Separate config concerns in Nginx. The http/server/location context hierarchy trips people up. When adding dynamic behavior, draw out which context each directive lives in before writing config. It will save you from cryptic "directive not allowed here" errors.

Dependency hygiene matters more on servers. Local development is forgiving — you often have lingering packages from previous installs. npm ci on a clean CI or server environment exposes sloppiness in your package.json. Run npm ci locally in a clean directory occasionally to catch these before they reach production.

Keep both instances warm. Keep both PM2 processes running at all times. An idle instance that's already warm (connected to the database, module cache populated) will respond to health checks faster and be a more reliable rollback target than one that was stopped.

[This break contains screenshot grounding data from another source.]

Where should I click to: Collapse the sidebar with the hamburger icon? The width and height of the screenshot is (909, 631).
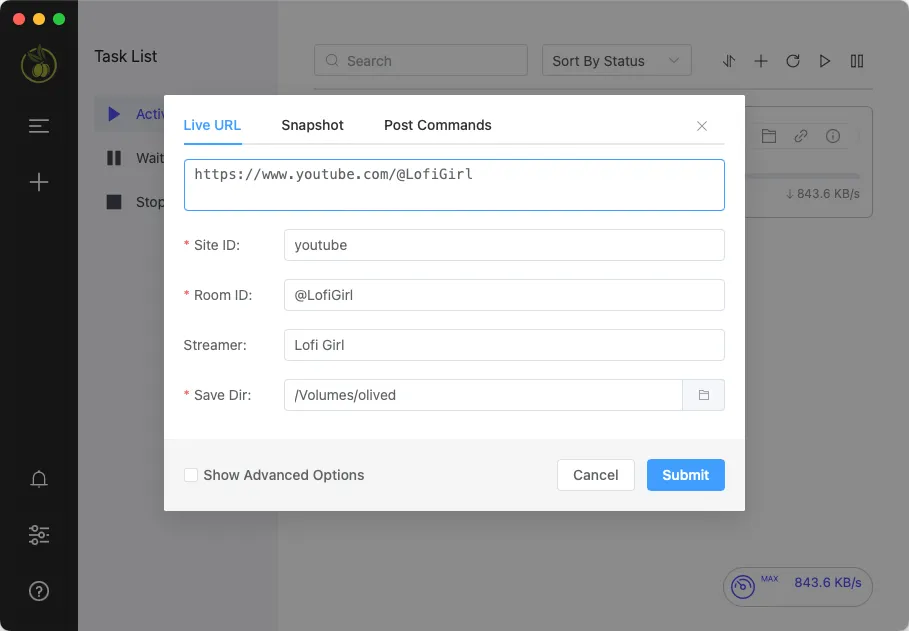39,126
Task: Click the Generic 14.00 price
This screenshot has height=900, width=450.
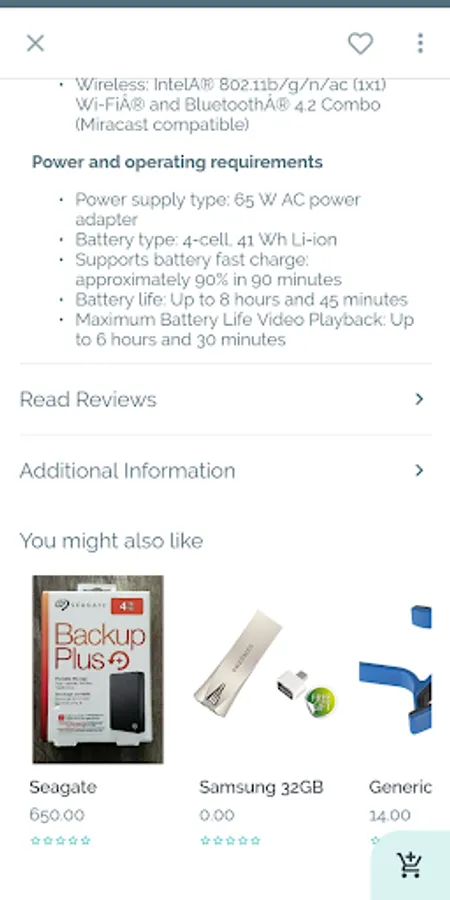Action: [x=390, y=815]
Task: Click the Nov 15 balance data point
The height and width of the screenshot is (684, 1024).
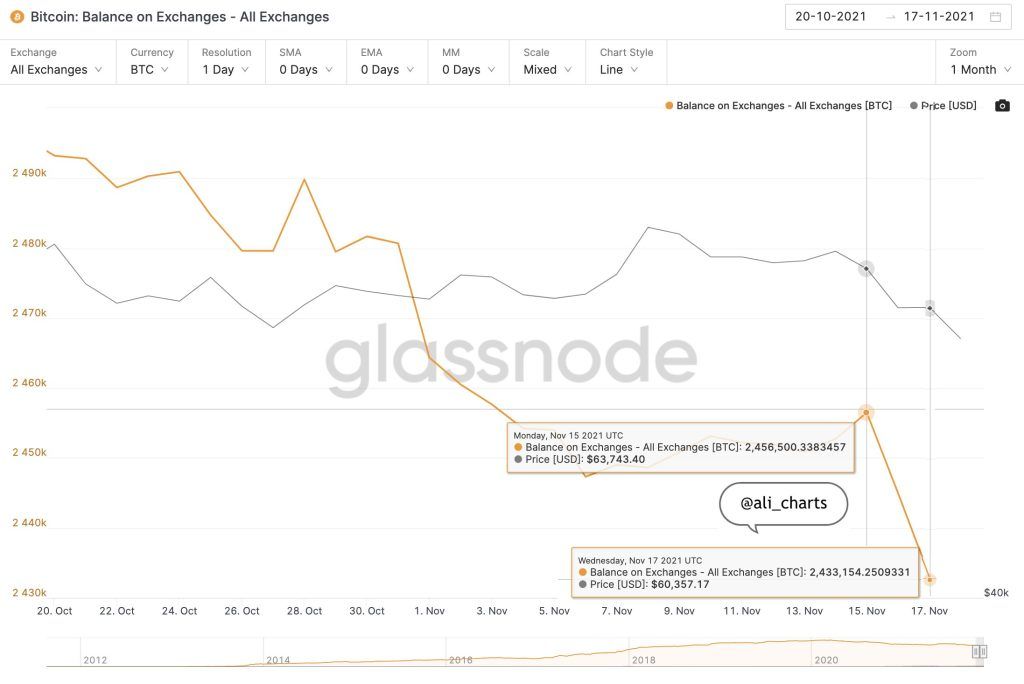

Document your assumptions. This setup assumes a single server. If you ever scale to multiple servers behind a load balancer, the blue/green logic moves up a level (to the load balancer) and the per-process approach described here becomes less relevant. Make sure your team knows what the design was optimized for.

---

Thanks for reading. If you're running a Node.js API on a self-hosted server and haven't moved away from pm2 restart deploys yet, this pattern is relatively straightforward to set up and makes a meaningful difference in deploy confidence.